- TEXTAUSZUG -
****

© JUNGE FREIHEIT Verlag GmbH & Co.  www.jungefreiheit.de    31-32/98 24. Juli / 31. Juli 1998

 
Abschiebungen: Berlins Innensenator unter Beschuß
Ein Mann, ein Wort
von Thorsten Thaler

Das Ansehen von Politikern, gleich welcher Partei sie angehören, siedelt irgendwo zwischen dem von Versicherungsvertretern, Finanzbeamten, Taschendieben und Gefängnisaufsehern. Eine der Ursachen für das ramponierte Image ist ihre mangelnde Aufrichtigkeit, die wiederum zu einem Verlust an Glaubwürdigkeit geführt hat. Heute angekündigt, morgen bereits vergessen – die Diskrepanz zwischen Worten und Taten ist bei Repräsentanten der politischen Klasse, zumal in Wahlkampfzeiten, augenfällig.

Doch es gibt Ausnahmen. Jörg Schönbohm, CDU-Innensenator von Berlin, ist so eine gleichermaßen seltene wie rühmliche Ausnahme. Der 60jährige zeichnet sich durch die unter Politikern wenig verbreitete Tugend aus, zu seinem Wort zu stehen. Als er kurz nach seinem Amtsantritt in Berlin 1996 ankündigte, rechtswidrige Hausbesetzungen nicht länger zu dulden, erntete er selbst von Wohlmeinenden nur ein müdes Lächeln. Seit Anfang der achtziger Jahre gehörten Hausbesetzungen mit teils stillschweigender, teils ganz offener Duldung aller Berliner Landesregierungen ebenso zur deutschen Hauptstadt wie der Funkturm oder die Siegessäule. Nach der Wende kamen weitere Besetzungen im Ostteil der Stadt hinzu; die Politik schien machtlos. Erst mit dem konsequenten Durchgreifen von Schönbohm endete im Mai dieses Jahres die Ära der Hausbesetzungen in Berlin. Das Aufheulen linker Kreise kümmerte ihn dabei herzlich wenig.

****

- GESAMMELTE DATEN -
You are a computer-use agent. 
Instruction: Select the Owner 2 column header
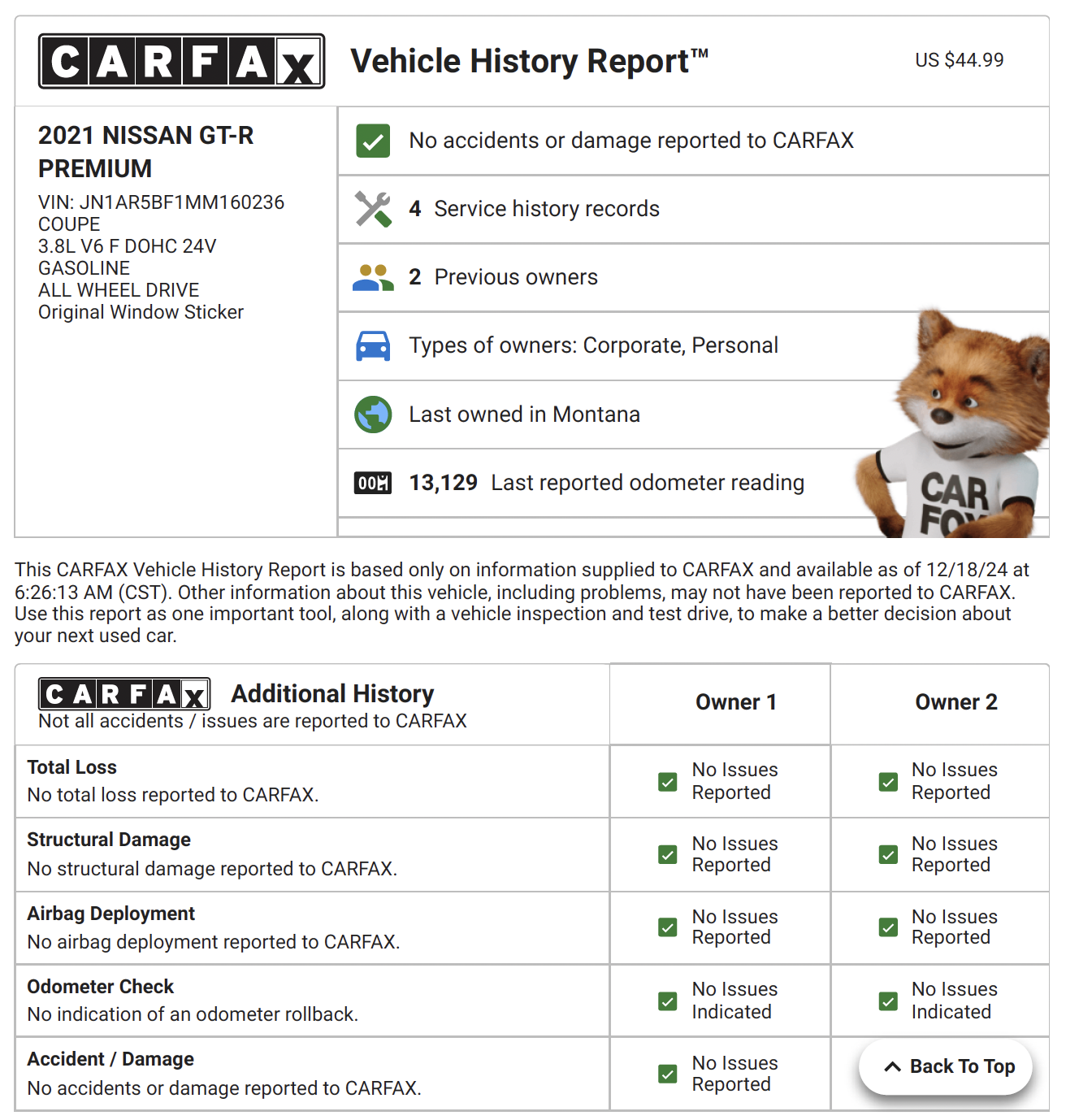point(956,702)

****

- ZU ERLEDIGEN -
1 > Gib den Artikel beginnend mit „Abschiebungen: Berlins Innensenator“ und weiter bis einschließlich „in Wahlkampfzeiten, augenfällig.“ wieder und benenne dabei „Innensenator“ in „Senator für Inneres“ um.
2 > Schreibe den Artikel über Jörg Schönbohm im Anschluss an seinen letzten Satz fort.
Das Material steht in keinem Zusammenhang mit dem Artikel.

- ANTWORTEN JE AUFGABE -
1 >
Abschiebungen: Berlins Senator für Inneres unter Beschuß
Ein Mann, ein Wort
von Thorsten Thaler

Das Ansehen von Politikern, gleich welcher Partei sie angehören, siedelt irgendwo zwischen dem von Versicherungsvertretern, Finanzbeamten, Taschendieben und Gefängnisaufsehern. Eine der Ursachen für das ramponierte Image ist ihre mangelnde Aufrichtigkeit, die wiederum zu einem Verlust an Glaubwürdigkeit geführt hat. Heute angekündigt, morgen bereits vergessen – die Diskrepanz zwischen Worten und Taten ist bei Repräsentanten der politischen Klasse, zumal in Wahlkampfzeiten, augenfällig.

2 >
Jetzt steht der ehemalige Bundeswehrgeneral erneut unter schwerem Beschuß. Seit er in der vorvergangenen Woche 74 bosnische Kriegsflüchtlinge in ihre Heimat abschieben ließ, muß er jede Menge verbale Prügel einstecken. "Als Innensenator ist der Mann kaum mehr tragbar", urteilte ein journalistischer Ankläger ausgerechnet der Berliner Zeitung, die Jörg Schönbohm noch drei Wochen zuvor stattliche 280 Zeilen Platz für eine gestochen scharfe Absage an multikulturelle Träumereien eingeräumt hatte.

Nicht nur Flüchtlingsorganisationen wie Pro Asyl und Amnesty laufen Sturm gegen die "Nacht- und Nebelaktion" des Innensenators. Internationale Vereinbarungen würden unterlaufen, kritisierten die beiden Berliner Bischöfe in einem gemeinsamen Schreiben an den Regierenden Bürgermeister die Flüchtlingspolitik des Berliner Senats. Die Abschiebeaktion sei "menschenunwürdig" gewesen, sekundierte die Evangelische Jugend. Und der internationale "Streitschlichter" in Bosnien-Herzegowina, der frühere Bundespostminister Christian Schwarz-Schilling (CDU), verstieg sich sogar zu der Behauptung, der Innensenator trage eine Mitschuld an der "Vollendung der ethnischen Teilung Bosnien" – als ob Jörg Schönbohm höchstselbst für die serbischen Greueltaten in dem seit Jahren tobenden Bürgerkrieg auf dem Balkan verantwortlich sei.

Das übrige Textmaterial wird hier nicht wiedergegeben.